In an isosceles triangle, the angle bisector of the vertex angle also bisects the opposite side.

• AB = AC (given)
• AD is the angle bisector, so ∠BAD = ∠CAD
• In ΔABD and ΔACD:
  - AB = AC (given)
  - ∠BAD = ∠CAD (angle bisector)
  - AD is common

• Hence, by SAS rule, ΔABD ≅ ΔACD
  ⇒ BD = DC as corresponding sides of congruent triangles.

Q36. Three bells ring at intervals of 12 minutes, 18 minutes, and 24 minutes. If they all ring together at 6:00 a.m., at what time will they ring together next?
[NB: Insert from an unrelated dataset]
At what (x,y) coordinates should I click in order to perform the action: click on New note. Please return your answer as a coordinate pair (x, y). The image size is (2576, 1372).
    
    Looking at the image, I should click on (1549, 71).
Find the answer using LCM and explain the steps.

Ans:

To find when all three bells ring together again, we find the LCM of 12, 18, and 24.

Prime factorisation:
12 = 2² × 3
18 = 2 × 3²
24 = 2³ × 3

Take highest powers of each prime:
2 → 3 times
3 → 2 times

LCM = 2³ × 3²
= 8 × 9
= 72 minutes

72 minutes after 6:00 a.m.:
6:00 + 1 hour 12 minutes = 7:12 a.m.

So, all three bells will ring together at 7:12 a.m.

Q37. The heights (in cm) of five students are: 170, 173, 165, 118, 175. (a) Find the Mean and Median of the data. (b) Identify the outlier. (c) State which measure (Mean or Median) better represents the data and why.

Ans:
Step 1: Arrange the data in ascending order.
118, 165, 170, 173, 175.
Step 2: Find the Mean.
Formula for Mean:
Mean = (Sum of all observations) ÷ (Number of observations).
Sum = 118 + 165 + 170 + 173 + 175 = 801.
Number of observations = 5.
Mean = 801 ÷ 5 = 160.2 cm.
Step 3: Find the Median.
Since the number of observations is odd (5), the median is the middle value.
Median = 170 cm.
Step 4: Identify the outlier.
The value 118 cm is much smaller than the other heights.
So, 118 cm is the outlier.
Step 5: Compare Mean and Median.
The mean (160.2 cm) is pulled down because of the very small value 118 cm.
The median (170 cm) lies closer to the majority of the data values.
Final Answer:
Mean = 160.2 cm, Median = 170 cm.
The median better represents the data because it is not affected by the outlier.